Wk17 MacroTechnicals - The Rubber Band Trade

Geopolitical tensions persist and energy-driven inflation builds, markets may be underpricing deeper macro risks beneath a technically driven rebound

Wk17 MacroTechnicals - The Rubber Band Trade

We've witnessed history. There are a number of technical studies floating around pointing out that the speed and magnitude of the rally have either, not been seen before, or is extremely rare. A Black Swan. But has the market got ahead of itself? I think it's highly likely that it has for a number of reasons, and mostly around the view that this rally has been almost purely 'technical' - in other words, the rally has been a reflection of the tidal shifts in positioning and reflexive-sentiment across markets.

We began the year with firm expectations of continued goldilocks supported by gradual policy easing and tax relief, and Emerging markets outperforming Developed markets since the middle of last year. That all started to unwind as the war kicked off a de-grossing through the month of March, which ended with yet another tidal shift in positioning as the military campaign began to deescalate coming into April.

Secondly, markets have behaved as if the fundamental impacts will be minimal in the end, and that was a fair assumption to have in recent weeks while seeing the conflict was turning far less escalatory. But Crude and Gasoline is still up some 30-40% so far this year, and our updated scenario-based work (cover in more detail later) points to the conflict dragging on that would keep cost inflation elevated for longer, and its impacts on the global macro complex deepening.
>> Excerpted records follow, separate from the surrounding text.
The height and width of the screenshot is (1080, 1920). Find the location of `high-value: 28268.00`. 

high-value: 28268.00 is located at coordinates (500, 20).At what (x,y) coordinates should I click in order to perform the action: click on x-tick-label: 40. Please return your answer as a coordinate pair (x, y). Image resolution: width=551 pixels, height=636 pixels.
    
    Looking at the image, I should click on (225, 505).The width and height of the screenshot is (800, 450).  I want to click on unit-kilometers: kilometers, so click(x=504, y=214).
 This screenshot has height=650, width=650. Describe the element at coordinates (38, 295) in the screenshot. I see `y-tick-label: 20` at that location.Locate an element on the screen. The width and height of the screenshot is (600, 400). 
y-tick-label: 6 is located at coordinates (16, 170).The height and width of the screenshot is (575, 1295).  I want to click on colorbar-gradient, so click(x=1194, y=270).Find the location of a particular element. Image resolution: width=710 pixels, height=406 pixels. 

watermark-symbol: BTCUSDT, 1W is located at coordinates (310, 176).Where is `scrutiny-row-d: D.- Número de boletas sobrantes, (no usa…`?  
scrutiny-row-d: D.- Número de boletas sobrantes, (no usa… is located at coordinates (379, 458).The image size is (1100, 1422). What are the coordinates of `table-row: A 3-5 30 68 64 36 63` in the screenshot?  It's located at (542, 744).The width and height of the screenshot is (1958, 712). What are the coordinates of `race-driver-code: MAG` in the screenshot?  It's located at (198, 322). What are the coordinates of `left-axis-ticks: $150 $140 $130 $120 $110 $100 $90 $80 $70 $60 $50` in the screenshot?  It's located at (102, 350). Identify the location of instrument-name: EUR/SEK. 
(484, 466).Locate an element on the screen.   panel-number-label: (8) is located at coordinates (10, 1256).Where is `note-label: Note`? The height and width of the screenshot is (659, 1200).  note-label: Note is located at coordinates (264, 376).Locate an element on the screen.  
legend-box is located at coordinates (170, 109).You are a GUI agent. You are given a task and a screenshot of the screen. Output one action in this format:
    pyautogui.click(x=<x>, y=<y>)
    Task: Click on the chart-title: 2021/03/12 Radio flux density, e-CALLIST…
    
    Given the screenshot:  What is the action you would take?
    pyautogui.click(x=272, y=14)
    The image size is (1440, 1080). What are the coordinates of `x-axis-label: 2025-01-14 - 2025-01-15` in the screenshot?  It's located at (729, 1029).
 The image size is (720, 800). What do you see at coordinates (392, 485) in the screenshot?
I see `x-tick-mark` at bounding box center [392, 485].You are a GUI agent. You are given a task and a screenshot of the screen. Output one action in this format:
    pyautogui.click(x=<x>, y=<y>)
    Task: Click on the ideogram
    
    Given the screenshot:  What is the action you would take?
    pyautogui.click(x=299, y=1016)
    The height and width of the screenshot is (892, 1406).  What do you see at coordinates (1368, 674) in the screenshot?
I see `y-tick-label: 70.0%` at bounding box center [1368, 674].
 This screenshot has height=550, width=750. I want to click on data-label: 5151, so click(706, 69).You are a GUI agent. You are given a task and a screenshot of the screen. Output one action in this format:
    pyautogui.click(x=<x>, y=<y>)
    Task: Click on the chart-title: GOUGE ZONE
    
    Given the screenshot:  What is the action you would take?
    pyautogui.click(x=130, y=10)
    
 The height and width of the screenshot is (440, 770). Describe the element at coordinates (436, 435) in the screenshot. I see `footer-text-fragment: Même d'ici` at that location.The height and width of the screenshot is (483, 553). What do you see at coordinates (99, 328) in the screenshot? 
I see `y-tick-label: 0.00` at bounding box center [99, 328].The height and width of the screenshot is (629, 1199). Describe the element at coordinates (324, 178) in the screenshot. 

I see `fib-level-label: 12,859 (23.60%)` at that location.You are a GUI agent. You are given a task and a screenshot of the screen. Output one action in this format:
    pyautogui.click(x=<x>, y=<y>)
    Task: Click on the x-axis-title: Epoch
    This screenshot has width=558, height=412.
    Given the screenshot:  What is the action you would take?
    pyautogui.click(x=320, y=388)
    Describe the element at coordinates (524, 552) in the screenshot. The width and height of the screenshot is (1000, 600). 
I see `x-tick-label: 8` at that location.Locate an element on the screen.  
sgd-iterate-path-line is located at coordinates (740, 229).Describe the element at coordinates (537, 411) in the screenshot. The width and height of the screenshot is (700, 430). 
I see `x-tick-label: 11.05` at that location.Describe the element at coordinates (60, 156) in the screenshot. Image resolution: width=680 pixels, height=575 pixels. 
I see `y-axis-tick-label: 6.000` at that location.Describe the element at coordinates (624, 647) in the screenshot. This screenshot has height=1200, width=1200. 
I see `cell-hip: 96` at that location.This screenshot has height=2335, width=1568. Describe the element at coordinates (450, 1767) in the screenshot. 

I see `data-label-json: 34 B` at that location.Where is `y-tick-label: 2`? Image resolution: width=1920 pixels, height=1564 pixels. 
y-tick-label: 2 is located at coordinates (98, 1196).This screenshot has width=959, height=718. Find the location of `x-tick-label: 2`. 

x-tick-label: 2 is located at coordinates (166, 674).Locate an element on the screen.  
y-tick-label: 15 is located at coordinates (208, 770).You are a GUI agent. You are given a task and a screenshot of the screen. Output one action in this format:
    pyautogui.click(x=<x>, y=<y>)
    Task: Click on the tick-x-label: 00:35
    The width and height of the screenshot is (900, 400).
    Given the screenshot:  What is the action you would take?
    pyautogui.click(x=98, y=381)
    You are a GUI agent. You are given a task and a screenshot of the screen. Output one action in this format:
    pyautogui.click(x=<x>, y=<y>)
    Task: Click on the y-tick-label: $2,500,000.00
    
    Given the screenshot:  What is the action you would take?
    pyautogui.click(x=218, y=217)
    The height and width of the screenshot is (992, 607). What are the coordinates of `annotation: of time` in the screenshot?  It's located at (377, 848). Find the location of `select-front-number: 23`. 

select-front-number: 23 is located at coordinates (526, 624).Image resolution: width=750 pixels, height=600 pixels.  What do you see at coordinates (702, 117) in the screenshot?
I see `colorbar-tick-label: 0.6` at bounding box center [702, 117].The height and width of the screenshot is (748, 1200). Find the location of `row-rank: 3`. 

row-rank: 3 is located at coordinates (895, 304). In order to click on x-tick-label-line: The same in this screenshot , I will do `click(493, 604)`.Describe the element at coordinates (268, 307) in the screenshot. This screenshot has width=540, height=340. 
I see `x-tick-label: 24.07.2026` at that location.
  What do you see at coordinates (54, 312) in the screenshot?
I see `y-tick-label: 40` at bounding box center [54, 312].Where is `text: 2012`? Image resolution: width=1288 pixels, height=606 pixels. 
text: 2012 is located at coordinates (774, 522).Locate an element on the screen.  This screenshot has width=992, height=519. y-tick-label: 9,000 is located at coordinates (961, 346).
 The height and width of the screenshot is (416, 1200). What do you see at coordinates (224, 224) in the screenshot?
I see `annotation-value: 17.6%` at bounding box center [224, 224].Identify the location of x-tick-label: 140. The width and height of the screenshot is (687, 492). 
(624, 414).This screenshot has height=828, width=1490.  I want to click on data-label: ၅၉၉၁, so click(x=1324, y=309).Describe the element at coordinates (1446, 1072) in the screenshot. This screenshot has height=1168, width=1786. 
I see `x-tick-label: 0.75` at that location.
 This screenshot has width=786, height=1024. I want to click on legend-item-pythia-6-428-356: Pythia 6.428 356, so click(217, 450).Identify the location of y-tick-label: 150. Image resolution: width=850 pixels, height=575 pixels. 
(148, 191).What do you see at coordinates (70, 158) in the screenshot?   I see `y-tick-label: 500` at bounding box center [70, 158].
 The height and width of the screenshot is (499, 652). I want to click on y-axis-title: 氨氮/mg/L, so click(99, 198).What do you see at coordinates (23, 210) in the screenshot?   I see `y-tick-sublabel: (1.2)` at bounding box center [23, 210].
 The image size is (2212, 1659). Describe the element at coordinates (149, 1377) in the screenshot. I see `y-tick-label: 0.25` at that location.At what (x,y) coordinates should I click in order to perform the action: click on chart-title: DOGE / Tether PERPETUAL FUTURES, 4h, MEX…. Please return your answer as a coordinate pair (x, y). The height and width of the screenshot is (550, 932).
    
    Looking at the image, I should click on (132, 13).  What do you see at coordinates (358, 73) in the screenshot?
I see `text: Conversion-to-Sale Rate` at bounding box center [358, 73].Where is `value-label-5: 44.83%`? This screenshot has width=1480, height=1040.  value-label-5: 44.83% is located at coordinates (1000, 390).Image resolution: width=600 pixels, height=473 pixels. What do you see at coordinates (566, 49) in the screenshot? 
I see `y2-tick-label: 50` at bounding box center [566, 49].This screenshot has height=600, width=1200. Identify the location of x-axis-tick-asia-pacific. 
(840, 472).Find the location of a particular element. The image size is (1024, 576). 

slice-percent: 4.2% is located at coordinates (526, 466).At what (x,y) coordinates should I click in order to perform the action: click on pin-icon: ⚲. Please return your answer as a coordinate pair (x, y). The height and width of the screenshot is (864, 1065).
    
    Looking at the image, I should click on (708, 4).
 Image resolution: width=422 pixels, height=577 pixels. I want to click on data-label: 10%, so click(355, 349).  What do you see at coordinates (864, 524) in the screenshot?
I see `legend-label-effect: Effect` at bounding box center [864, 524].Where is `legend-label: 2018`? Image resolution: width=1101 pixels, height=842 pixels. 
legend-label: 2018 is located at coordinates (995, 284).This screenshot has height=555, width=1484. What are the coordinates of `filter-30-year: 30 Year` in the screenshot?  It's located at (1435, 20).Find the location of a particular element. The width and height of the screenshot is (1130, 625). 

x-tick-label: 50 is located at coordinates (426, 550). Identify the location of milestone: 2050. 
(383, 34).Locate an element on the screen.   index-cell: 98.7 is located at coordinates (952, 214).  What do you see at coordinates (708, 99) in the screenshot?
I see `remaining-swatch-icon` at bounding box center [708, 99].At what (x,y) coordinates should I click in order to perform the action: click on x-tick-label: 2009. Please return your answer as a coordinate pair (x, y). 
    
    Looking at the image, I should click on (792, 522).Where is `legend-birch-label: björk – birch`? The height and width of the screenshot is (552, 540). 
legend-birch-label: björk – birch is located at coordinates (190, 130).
Anything short of a complete resolution/settlement between the US and Iran should keep the market having to shift in that direction of having to reconcile deescalation narratives with fundamental impacts.

That is why this rally looks far more technical than fundamental to me. Price action has been driven by tidal shifts in positioning from one extreme to another and across various markets, with mechanical flows and reflexive sentiment playing a major role. But the underlying macro risks is still largely underappreciated, and the more evident it becomes that the Iran conflict will drag on, the less able the market will be to look through those risks.


Although I have missed out on a decent chunk of the rally, there was a good opportunity to get into some lagging performers such as MSFT and ORCL on Monday - these were some of the strongest performers last week, and also traded some quantum names on the Wednesday open for a quick trade which I've completely unwound on Friday.